Periodically, we highlight one paper that was recently published by a Ph.D. student in the Neuroscience Institute.

Neuroscience Institute Highlighted Paper:

Eidson, Lori N. and Anne Z. Murphy
Journal of Pain (2013) in press. doi: 10.1016/j.jpain.2012.12.010.
Persistent Peripheral Inflammation Attenuates Morphine-Induced Periaqueductal Gray Glial Cell Activation and Analgesic Tolerance in the Male Rat.
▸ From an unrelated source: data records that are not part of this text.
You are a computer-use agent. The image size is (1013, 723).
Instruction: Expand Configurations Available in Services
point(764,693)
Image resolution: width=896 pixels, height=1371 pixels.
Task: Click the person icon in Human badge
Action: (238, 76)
Lori N. Eidson is a Ph.D. student in Dr. Anne Murphy’s lab. Lori’s dissertation project examines how glial cells within the midbrain periaqueductal gray region of the brain contribute to the development of morphine tolerance.
Recent statistics from the American Pain Society indicate that over 50 million Americans suffer from chronic pain each year, including debilitating headaches, joint pain, cancer pain, and severe back pain. Although morphine is one of the most effective pain relievers available, chronic morphine treatment leads to a myriad of negative side effects, including tolerance and thus increasingly inadequate pain relief. Increasing the dose is often not sufficient to overcome tolerance, leading to increased risk of developing additional negative side effects, including drug withdrawal symptoms, addiction, and even difficulty breathing and risk of death (Trescot et al. 2006). Because over 90% of chronic pain sufferers are treated with opioids, including morphine, understanding tolerance development is of critical importance
 
Recent studies have demonstrated that glial cells, the immune cells of the central nervous system, are tightly linked to increased pain sensation and decreased ability of morphine to relieve pain (Watkins et al., 2009). Under normal conditions glial cells (i.e., microglia and astrocytes) survey the environment for bacteria, debris and, surprisingly, morphine. In the presence of foreign substances, glia become activated and release, among other things, cytokines and chemokines.  These substances alter the activity of neurons, and actively decrease the pain relieving effects of morphine.
 
The midbrain periaqueductal gray (PAG) is part of an essential brain circuit for morphine-based pain relief, and is known to be a key brain region for the development of morphine tolerance; however, the involvement of PAG glial cells has not been investigated. Lori’s dissertation research tests the hypothesis that PAG glia become activated in response to morphine, and that this response (i.e., glial activation) contributes to the development of tolerance. In her Journal of Pain paper, Lori shows that morphine administered in the absence of pain results in the rapid development of tolerance that is accompanied by a significant increase in PAG glial cell activation. Consistent with clinical observations, Lori also demonstrated that pain delays the development of morphine tolerance. Interestingly, pain also prevents the observed increase in PAG glial activation. These results support the hypothesis that activated PAG glial cells contribute to morphine tolerance development.
 
Lori’s more recent data demonstrate that blocking PAG glial cell activation completely eliminates the development of morphine tolerance. A paper describing these studies is under review at Journal of Neuroscience. Together, Lori’s data demonstrate that PAG glial cells play a significant role in the development of morphine tolerance. Collectively, this research could provide novel and crucial information that leads to an understanding of how central nervous system glial cells regulate morphine tolerance, and may provide a potential therapeutic target to enhance the effects of morphine in the clinical treatment of chronic pain.